What the System Actually Does — and What It Doesn’t

The AI Scientist-v2 runs a parallelized agentic tree search across the entire research pipeline. Given a broad research direction, it generates novel hypotheses, searches and reads relevant literature, programs and runs computational experiments, analyzes results, and produces a complete manuscript. The writing step costs roughly $5 in API calls; experiments add another $15–20. Total cost per paper: approximately $20–25.

One of its three papers submitted to the ICLR 2025 ICBINB workshop was accepted after unedited human peer review — the paper investigated compositional regularization in neural network training and averaged a score of 6.33, putting it in roughly the top 45% of that workshop’s submissions. Sakana AI withdrew the paper prior to publication, citing the need to avoid setting a precedent before the scientific community has established clear standards.

That caveat matters. The two other papers submitted to the same workshop scored between 3 and 4 out of 10 and were rejected. Even the accepted paper contained errors: misattributed LSTM concepts and definitional inaccuracies that human reviewers apparently didn’t catch. The system is also currently limited to computational machine learning experiments — it cannot run a wet lab, manage physical equipment, or handle disciplines that require empirical data collection outside a Python script.

The authors are candid about the ceiling: the accepted paper is not at the level of the best human-authored work at comparable venues. But they also include a pointed observation: “Once a new capability starts to work, even with clear limitations, it becomes superhuman surprisingly soon” — through scale and improved foundation models. That’s not a boast; it’s a pattern worth taking seriously.

Why Peer Review Is the Pressure Point

The structural risk isn’t that AI will write bad papers. It’s that it will write many papers, fast, and that existing review infrastructure isn’t designed to absorb that volume. Jevin West, a computational social scientist at the University of Washington, put it directly: what happens when conferences already drowning in submissions get hit with a firehose of $15 papers?

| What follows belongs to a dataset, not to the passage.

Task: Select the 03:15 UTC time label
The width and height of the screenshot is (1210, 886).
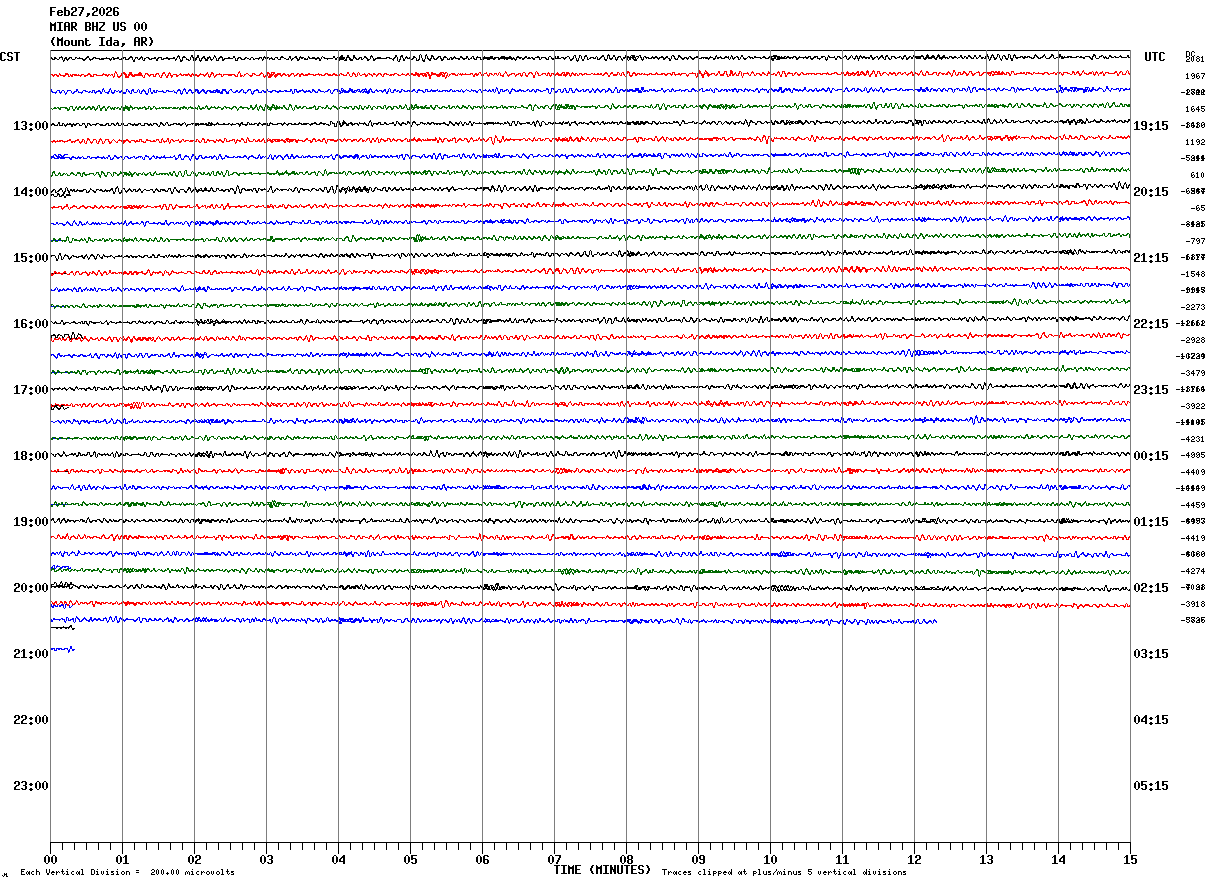Action: (x=1151, y=654)
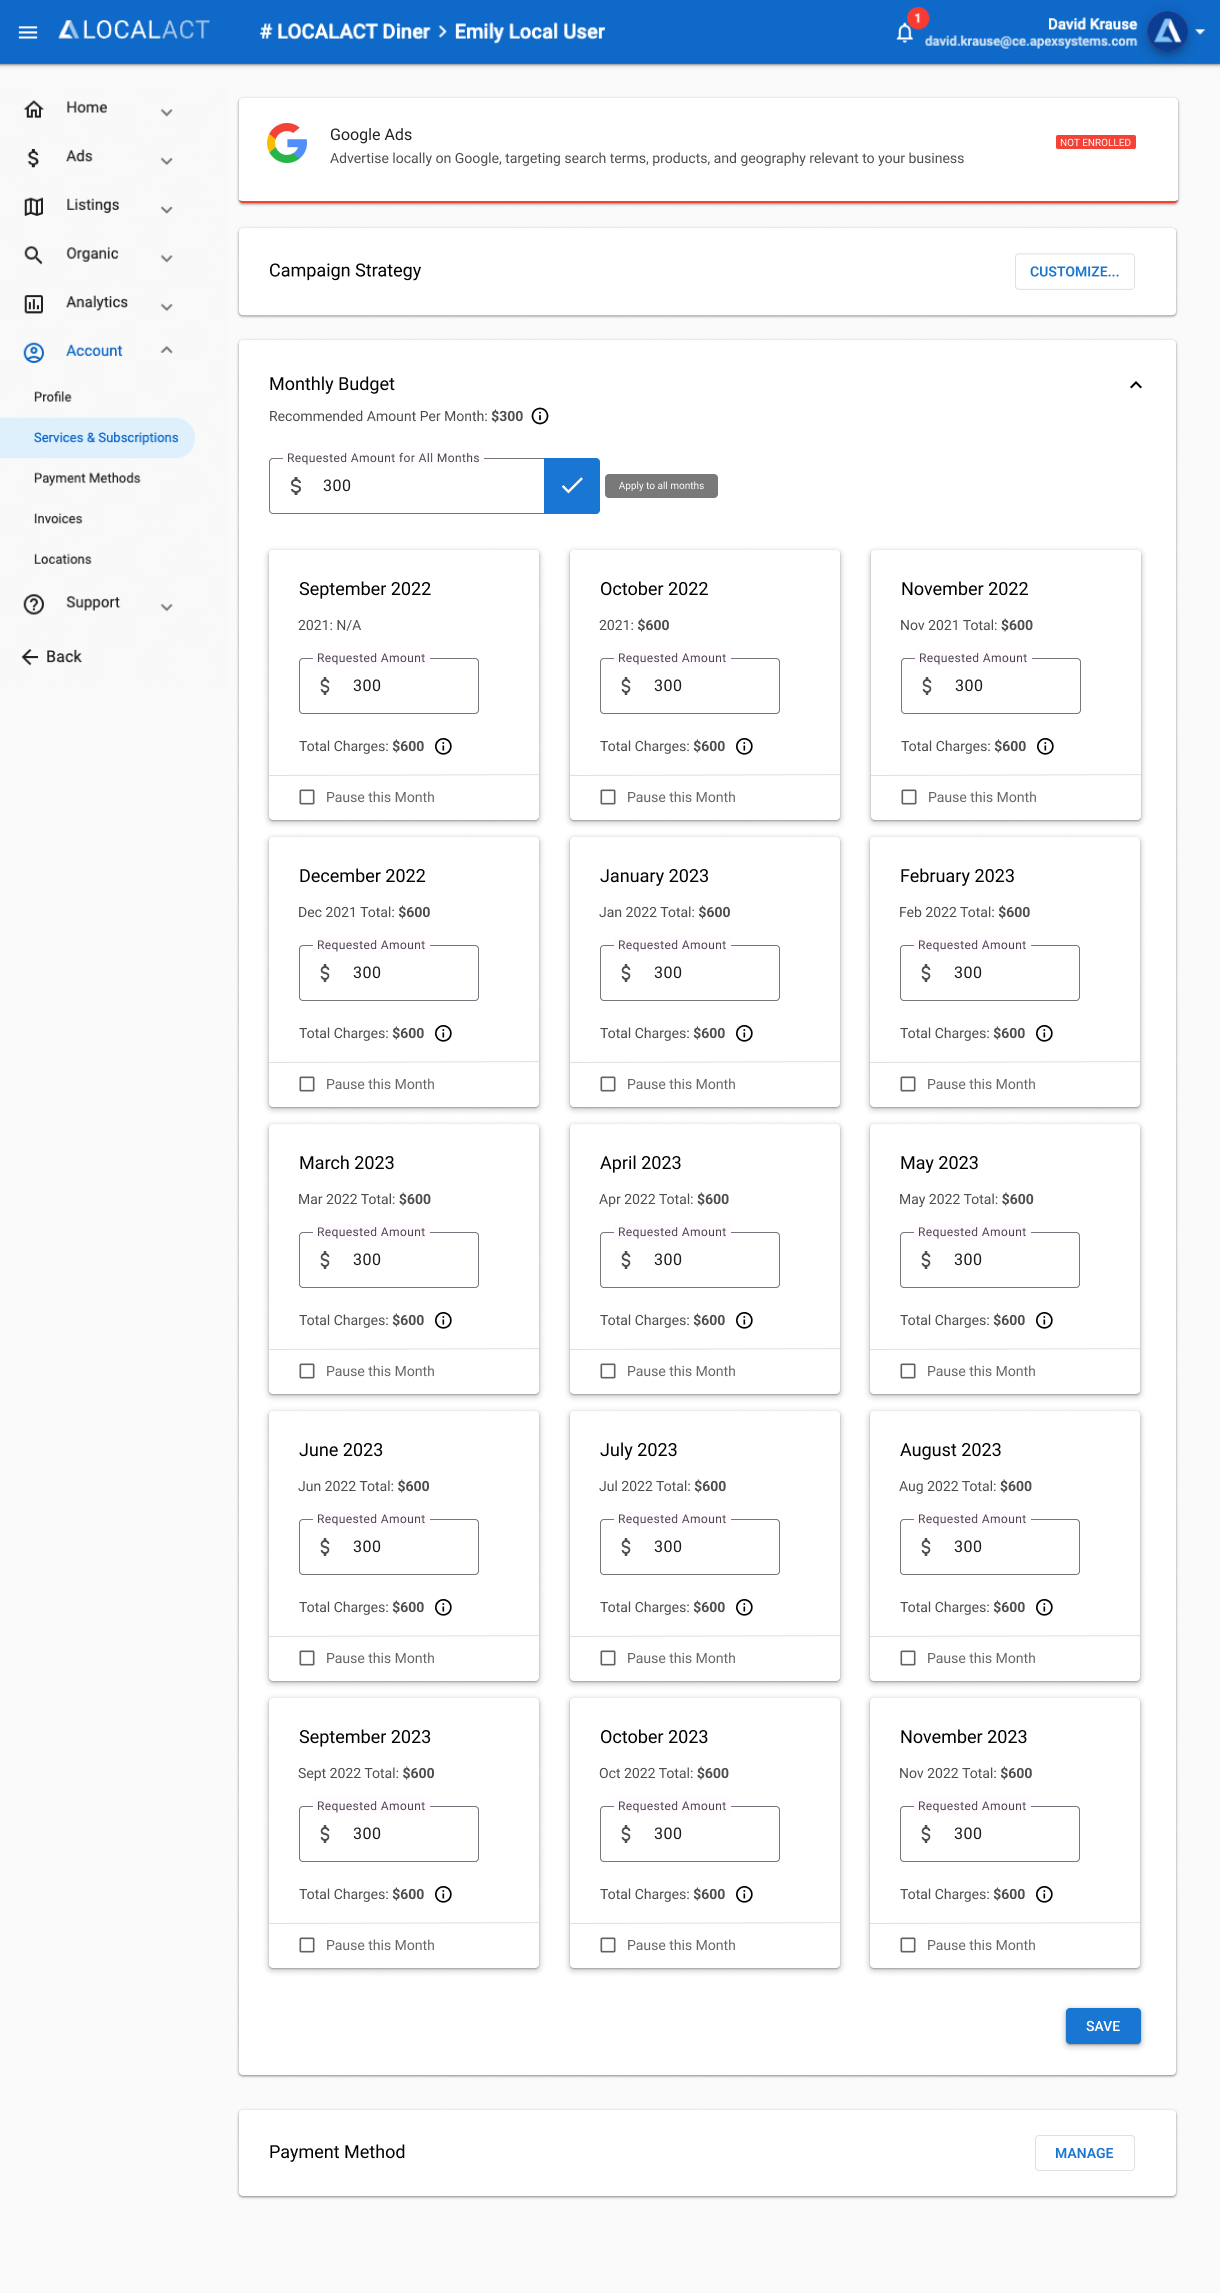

A related concern flagged in a Nature editorial from March 25 is the P-hacking problem at scale. Systems that iterate analyses algorithmically until they find something statistically significant could flood review pipelines with noise that looks like signal. It’s automated, large-scale p-hacking — and it’s hard to distinguish from genuine discovery without deep methodological scrutiny that most reviewers don’t have bandwidth for.

Attribution is a second structural problem. It’s hard to trace a model’s inspirations. An AI Scientist that reads thousands of papers to generate its hypotheses may be doing something functionally similar to plagiarism — not copying text, but building on ideas without any mechanism for credit or citation. This matters for incentive structures: careers are built on who originated an idea, not just who formalized it.

Earlier this year, vortx.ch reported that ICML desk-rejected 497 papers after detecting AI use by 398 reviewers in violation of policy — evidence that the governance gap runs in both directions. It’s not just AI writing papers; it’s AI reviewing them, too, often without disclosure.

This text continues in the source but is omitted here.